If you’re like me, your Peace Corps service was a life-transforming experience. Those three and a half years in Guatemala from 1988 to 1991 changed my perspectives, my perceptions and – in many ways – my plans. Thirty years later, that period in my life seems like just a moment in the past, but to this day Peace Corps ideals have guided every step of my life and career.
So, when I saw the need for volunteers at Annunciation House to assist with refugees in transition at the southern U.S. border, I couldn’t resist the call to serve again. I took a leave of absence from NPCA, packed my bags, and headed to the west Texas town of El Paso. The 10-day experience profoundly impacted me, and – like my Peace Corps service – I felt I gained so much more than I gave.
On the ground, I experienced first-hand the reality of what I was seeing and hearing in the media. Detained men, women, and children of all ages huddled in an outdoor holding pen under the El Paso del Norte International bridge, sleeping on the gravelly surface. I later met them as they disembarked the prison busses from the Immigration and Customs Enforcement detention centers – weary, hungry, and sick. Showing kindness and compassion is what any RPCV would do.

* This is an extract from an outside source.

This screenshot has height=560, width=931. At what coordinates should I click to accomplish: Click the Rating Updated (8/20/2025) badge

And many RPCVs headed to El Paso to do just that. “Every American should come here to see this,” said Pamela, a fellow RPCV. It sounded not unlike what my parents remarked while visiting me for two weeks in Guatemala back in 1990. The experience changes you. It enlightens you. And it compels you to not only say something, but to do something about it. It was incumbent on me to put ideals into action, whether volunteering, advocating, or donating on behalf of those less fortunate than I.

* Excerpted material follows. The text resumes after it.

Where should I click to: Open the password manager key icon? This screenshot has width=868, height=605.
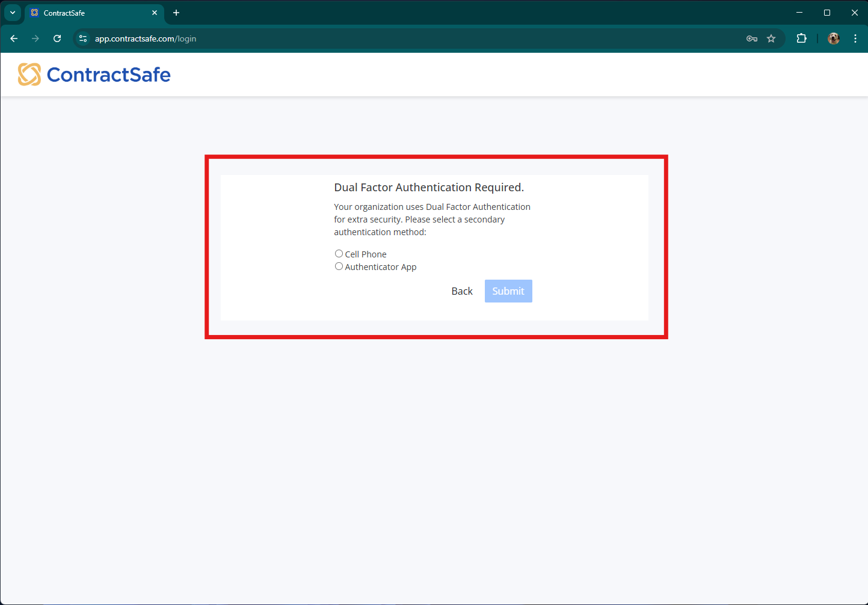click(x=751, y=38)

That’s what the Peace Corps community is all about – a lifetime commitment to Peace Corps ideals. As word spread about the need for Spanish-speaking volunteers at the border, dozens of RPCVs started signing up. So many that Mary, the Annunciation House volunteer coordinator, soon wrote to tell me that there was an unusual abundance of volunteers for May, June, and July. RPCVs from all over the country were responding to the call to serve again.
We don’t have to go to the border to serve. One RPCV wrote to tell me he couldn’t travel to El Paso, but he had decided to work with his local church to support arriving immigrants. Other RPCVs that I’ve met on my travels around the country are assisting with refugee and immigrant resettlement, working in free health clinics, or teaching in programs for people in transition. Our Peace Corps community is demonstrating our common values and making a difference in people’s lives long after our close of Peace Corps service.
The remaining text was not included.